Mais les réponses factuelles sont loin d’être suffisantes, surtout si elles viennent du diable en personne…
Des scientifiques, des agriculteurs, des bloggeurs, et des médias, n’ayant le plus souvent aucun lien avec Monsanto, commencent à répondre sur un terrain plus général.
Franklin Veaux, un bloggeur US, a publié un article sarcastique (in English) sur la taille de Monsanto : « Exxon Mobile a un chiffre d’affaires 26 fois supérieur à celui de Monsanto, et aussi de plus gros profits. Ensemble les 5 compagnies pétrolières les plus grandes ont un revenu brut de 1300 milliards de $, 87 fois plus important que celui de Monsanto. Et pourtant, ils ne peuvent encore pas acheter les scientifiques du monde pour faire taire la question climatique ». Monsanto n’est certes pas une PME, mais les théories conspirationnistes sur sa mainmise sur le monde ne tiennent pas debout.

1505size-of-monsanto

Sur Quora, un site de blogs collaboratifs, dans un autre article répondant à la question « Monsanto est-il le diable ? » (in English, traduction en français par Cédric Limousin ), Dan Holliday, analyse en quoi les attaques centrées sur Monsanto relèvent en fait d’un besoin de construire des mythes, de façon quasi-religieuse. Il s’agit d’un phénomène psychologique commun à tous les humains : « une fois que l’on épouse un idéal, une cause ou quoi que ce soit, nous devenons totalement incapables de critiques rationnelles : on se détache de la réalité et nos émotions nous retirent objectivité et honnêteté intellectuelle. Nous percevons les attaques contre une idée comme une attaque contre nous-même et pour les contrer nous utilisons des biais intellectuels » : appel à la peur, biais de confirmation, preuve anecdotique, argument de l’homme de paille, faux dilemme, etc.
Au contraire, nous dit-il, « comme les faits concrets – et vérifiables – le montrent, Monsanto n’est qu’une entreprise qui comporte de bons et de mauvais aspects (et ils font des choses que je désapprouve aussi) mais Monsanto n’est pas pire que Google, Facebook, Uniroyal ou Total. »

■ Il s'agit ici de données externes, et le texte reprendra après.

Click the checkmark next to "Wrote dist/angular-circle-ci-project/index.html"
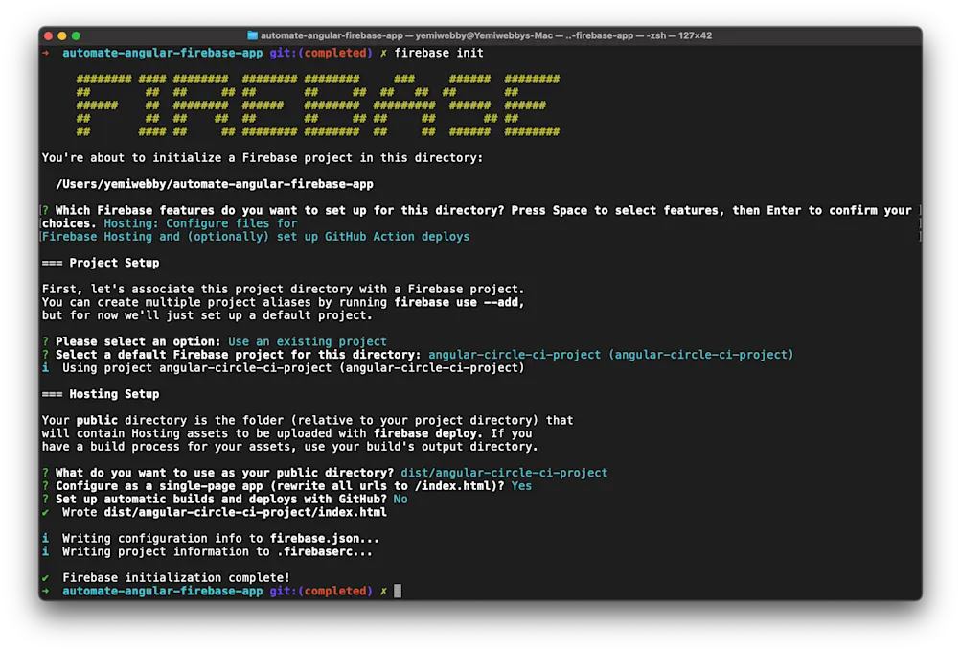This screenshot has height=652, width=961. pos(44,511)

Sous le titre provocateur « I love Monsanto », le video-bloggeur Cult of Dusty s’attaque au mythe « Monsanto est le diable » sur le mode amusant du gars énervé, mais avec des arguments factuels de fond. Cette vidéo est à recommander à tout lecteur susceptible de comprendre l’anglais (version US). Pour les allergiques à la langue des cowboys, il y a possibilité de sous-titres en français (mais la traduction, automatique, est vraiment insuffisante) et les illustrations de sa vidéo apportent quelques informations.

1505CultOfDustyILoveMonsanto

Plus fondamentalement, Tyler Cowen, économiste, dans une conférence de la série TED (in English, même possibilité de sous-titres automatiques, mais l’anglais est plus compréhensible) montre à quel point, en tant qu’humains, nous devons nous méfier des histoires simples, des histoires de complot,… Le monde est complexe. Se raconter des histoires est généralement trompeur.

Conclusion

La force des manifestants contre Monsanto, c’est qu’ils racontent, et qu’ils se racontent, une « histoire », une conspiration, « le bien contre le mal »… Une histoire emblématique où il y a d’un côté des gentils petits paysans, des gentils citoyens et de l’autre de méchantes firmes, internationales, qui complotent pour dominer le monde, et des agriculteurs modernistes et productivistes qui sont leurs valets. C’est une histoire simple et forte. Mais c’est aussi leur faiblesse. Car c’est une histoire fausse.

Les agriculteurs n’ont aucun intérêt particulier à défendre Monsanto. Mais les agriculteurs ont tout intérêt à défendre une agriculture moderne et une agronomie s’appuyant sur les connaissances scientifiques, seules capables de produire plus avec moins, et avec moins d’impact sur l’environnement.

La diabolisation de Monsanto est dangereuse car elle est de fait généralisée à l’ensemble de l’agriculture moderne. Cette diabolisation mène à une impasse et à une régression économique, agricole, environnementale, humaine et intellectuelle. C’est bien une bataille de civilisation qui s’amorce.